ITÚRBIDE Y LA INDEPENDENCIA DE MÉXICO [1]
En estas condiciones todo hacía pensar que se sucederían años de relativa calma; pero no fue así, y la causa principal fue la sublevación del teniente coronel Riego, el 1 de Enero de 1820, en un lejano pueblo del sur de la Península, Cabezas de San Juan, proclamando el restablecimiento de la Constitución de 1812.
Inicialmente, el virrey Apodaca, alegando que Fernando VII no tenía libertad cuando firmó su reimplantación, intentó impedir su vigencia en América de modo que el gobierno se ejerciera según establecían las Leyes de Indias, utilizadas hasta entonces, y con independencia de España. Sin embargo, más tarde recibió órdenes concretas de la metrópoli, viéndose obligado a jurar la Constitución[2].
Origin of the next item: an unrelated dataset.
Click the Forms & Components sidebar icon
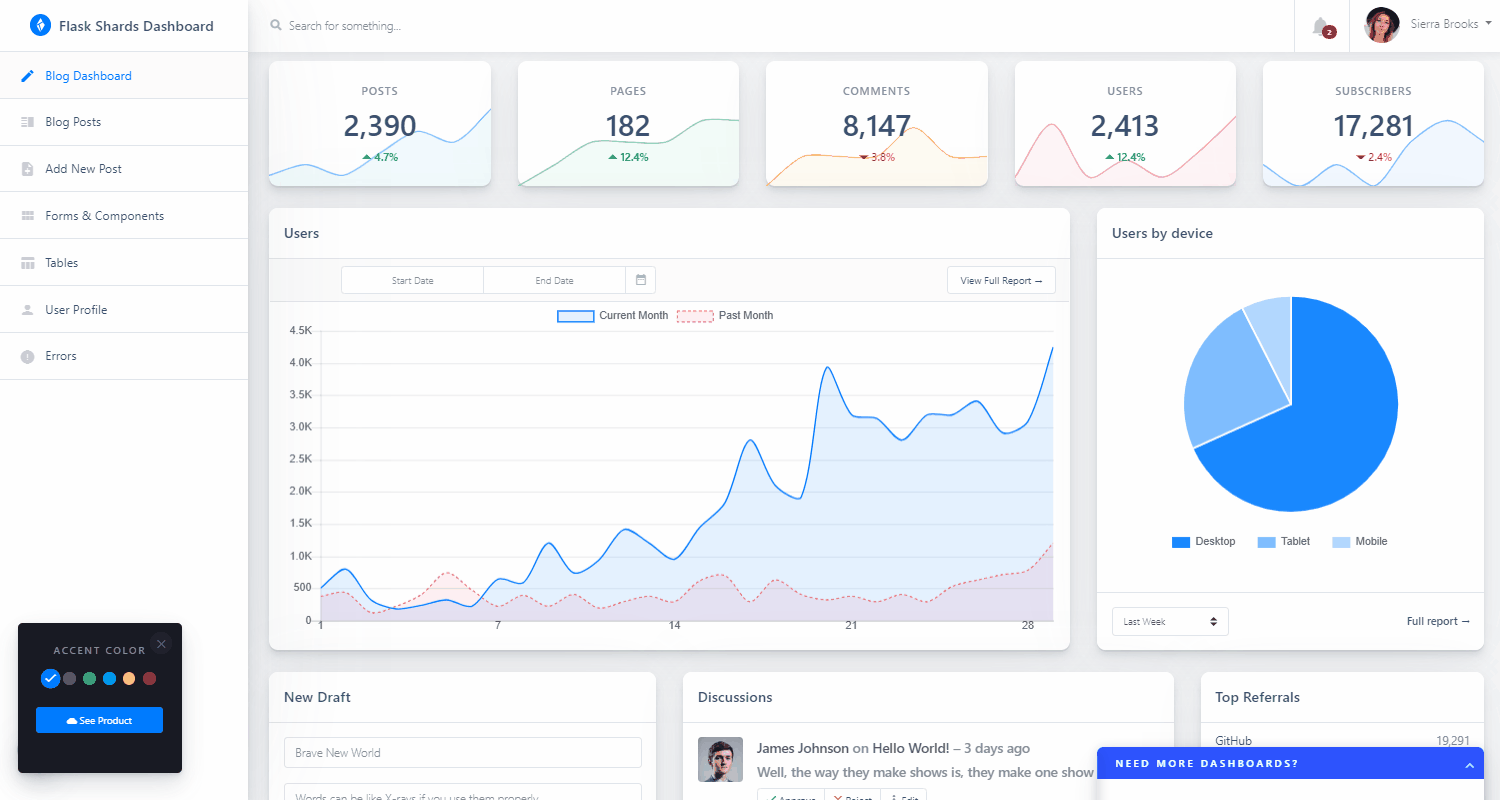1500x800 pixels. 27,215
Esta situación creó un clima de descontento en la sociedad criolla, alarmada por los aires de libertad que llegaban desde España. La conservadora sociedad colonial, sobre todo la eclesiástica, temía que se aplicaran en México las medidas desamortizadoras y anticlericales que los liberales españoles estaban intentando poner en marcha en la Península.
Ante este cambio en la situación política de la metrópoli, los asiduos de la Profesa[3] pensaron que la única forma de evitar que la Constitución se aplicase en la Nueva España era que ésta se independizase temporalmente, mientras que Fernando VII continuase prisionero de los liberales. Parece que llegaron incluso a algún entendimiento al respecto con el virrey, pero el escaso apoyo que encontraron en uno de los sectores más fuertes del grupo español, los comerciantes de Veracruz, paralizó por el momento sus planes.
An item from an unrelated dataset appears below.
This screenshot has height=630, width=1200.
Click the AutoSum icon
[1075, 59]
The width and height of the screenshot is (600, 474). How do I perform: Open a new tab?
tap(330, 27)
Sin embargo, a estas alturas no sólo el grupo más reaccionario de la sociedad mexicana, el que se reunía en La Profesa, deseaba la independencia; en aquellos momentos, la oligarquía criolla de la capital, así como también las élites provincianas, que se habían debatido desde 1810 entre su deseo de independencia y su miedo a una revolución social y que habían terminado por escoger mayoritariamente la tranquilidad que proporcionaba el orden establecido, vieron renacer sus aspiraciones independentistas. Por su parte, los antiguos insurgentes, derrotados y silenciados, confiaban en que las nuevas circunstancias políticas produjeran una debilitación de la autoridad de la metrópoli de la que podrían aprovecharse[4].
En este ambiente, el virrey decidió terminar definitivamente con la insurrección residual, para lo cual, en Noviembre de 1820, nombró a Itúrbide comandante del Ejército del Sur con la misión de acabar, mediante las armas o atrayéndole hacia el indulto, con Vicente Guerrero, el último jefe insurgente que continuaba resistiendo en esta parte del país.
Antes de salir de México, sondeó la opinión de la aristocracia, de los grandes propietarios de la capital, y del alto clero sobre la actitud que adoptarían ante un hipotético movimiento secesionista encabezado por él mismo, recibiendo la seguridad de que todos depositaban su confianza en él.
En los planes que Itúrbide fraguó al aceptar este mando, sin duda no entraba el llegar a una alianza con los insurgentes; su idea era acabar con ellos y entonces, ya sin peligro del movimiento revolucionario y social que éstos representaban, proclamar la independencia de la que él sería el único artífice y que contaría con el aplauso de la oligarquía criolla que tanto confiaba en él. Pero cuando vio que no era sencillo acabar con la insurrección popular, decidió atraerlos a su proyecto.
Para ello, a principios de Enero de 1821, escribió a Guerrero proponiéndole el indulto, que rechazó como había hecho otras veces. En vista de lo cual, en la siguiente carta le solicitaba una entrevista para tratar de los medios de trabajar de acuerdo para la felicidad del reino… Tras muchas dudas, y todavía incrédulo de que hubieran cambiado las ideas del que hasta hacía poco había sido azote de insurgentes, Guerrero aceptó entrevistarse con él en el pueblo de Acatempan (hay historiadores que niegan la entrevista, manteniendo que la relación fue tan solo epistolar). Para su sorpresa, Itúrbide le recibió con un abrazo emocionado, asegurando que no podía explicar la satisfacción que experimentó al encontrarse con un patriota que ha sostenido la noble causa de la independencia y ha sobrevivido él solo a tantos desastres, manteniendo vivo el fuego sagrado de la libertad…[5]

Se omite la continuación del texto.